═══ SUPPLIED ENTRIES

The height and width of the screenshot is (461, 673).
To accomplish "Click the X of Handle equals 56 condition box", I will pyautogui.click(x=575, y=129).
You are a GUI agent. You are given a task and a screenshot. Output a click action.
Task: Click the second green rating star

══════
═══ SUPPLIED ENTRIES

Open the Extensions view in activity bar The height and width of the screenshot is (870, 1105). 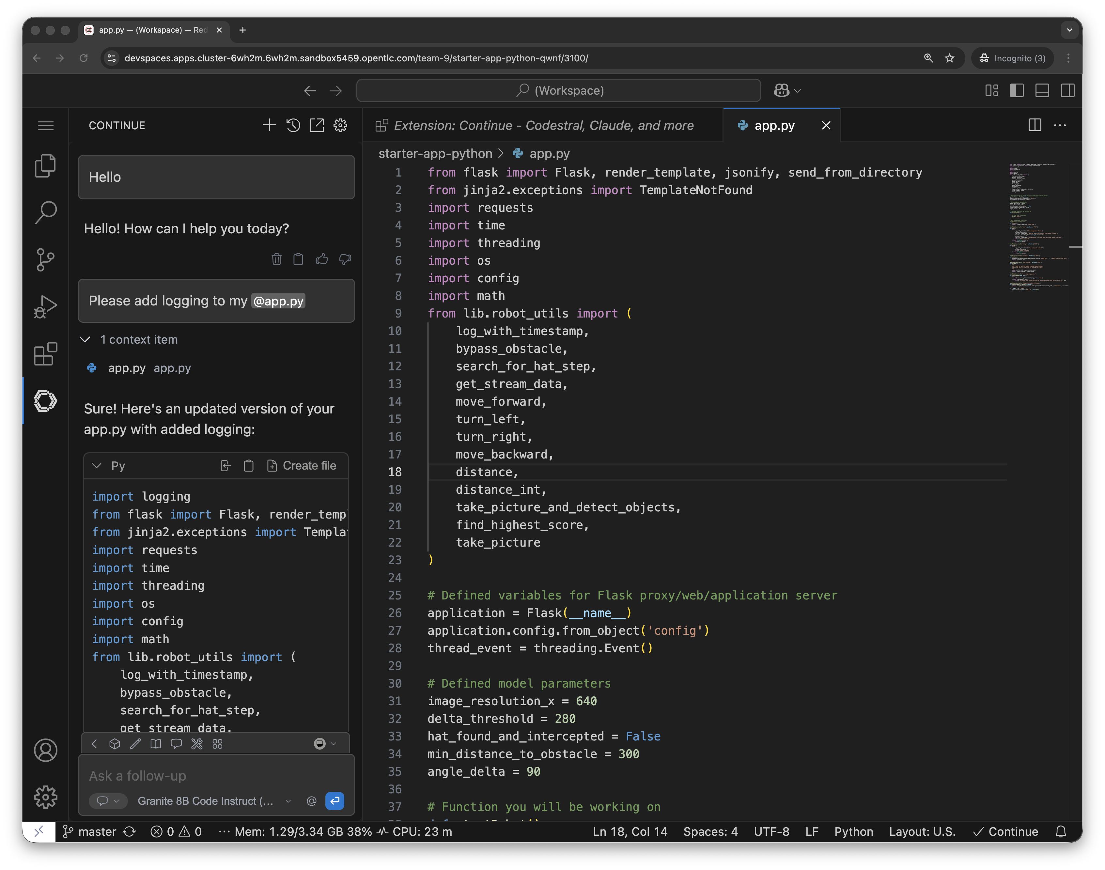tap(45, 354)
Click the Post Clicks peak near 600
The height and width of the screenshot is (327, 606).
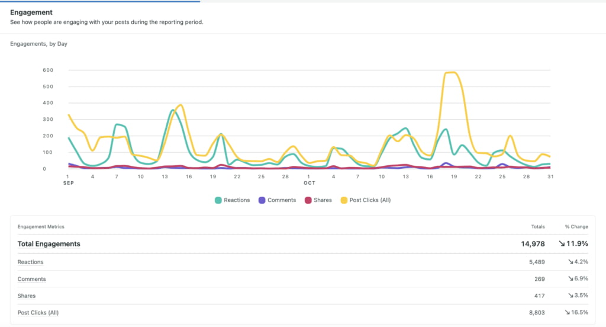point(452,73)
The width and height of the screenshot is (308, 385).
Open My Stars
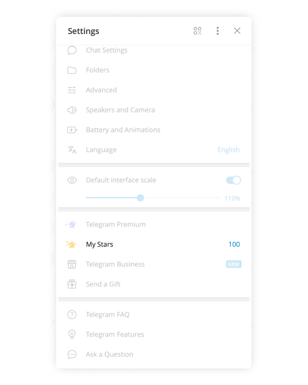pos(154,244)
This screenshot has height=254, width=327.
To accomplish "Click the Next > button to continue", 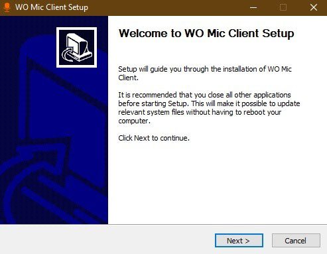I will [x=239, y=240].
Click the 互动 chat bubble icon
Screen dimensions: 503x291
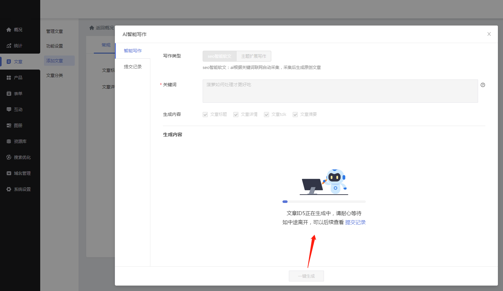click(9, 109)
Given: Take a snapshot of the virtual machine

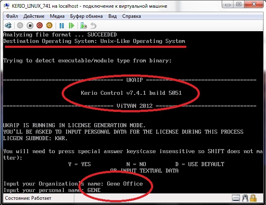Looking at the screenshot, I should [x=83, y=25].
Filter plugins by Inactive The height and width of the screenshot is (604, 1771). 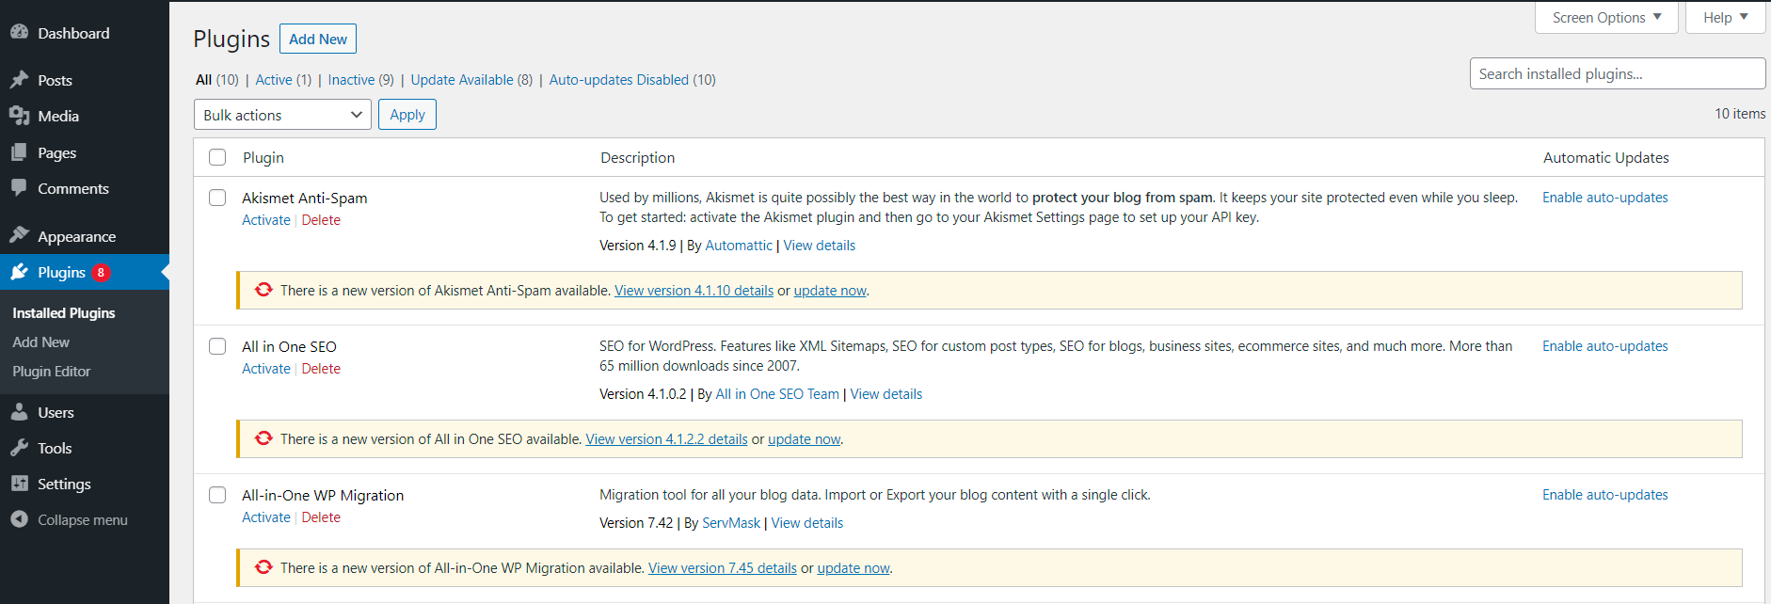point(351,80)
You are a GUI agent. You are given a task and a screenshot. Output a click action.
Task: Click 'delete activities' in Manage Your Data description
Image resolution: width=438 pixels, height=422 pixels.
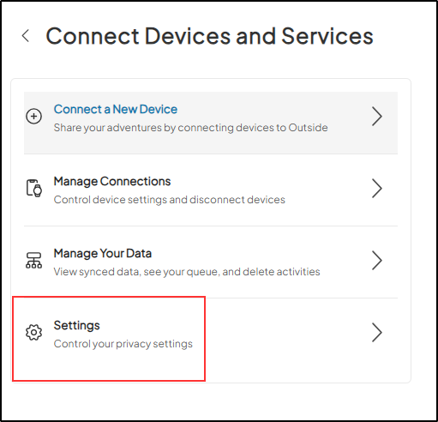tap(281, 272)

══════

THE EXERCISE
Reproduce the listing from the line with "The height and width of the screenshot is (461, 673)." to the line with "Task: Click the second green rating star", both included.

TASK ANSWER
The height and width of the screenshot is (461, 673).
To accomplish "Click the X of Handle equals 56 condition box", I will pyautogui.click(x=575, y=129).
You are a GUI agent. You are given a task and a screenshot. Output a click action.
Task: Click the second green rating star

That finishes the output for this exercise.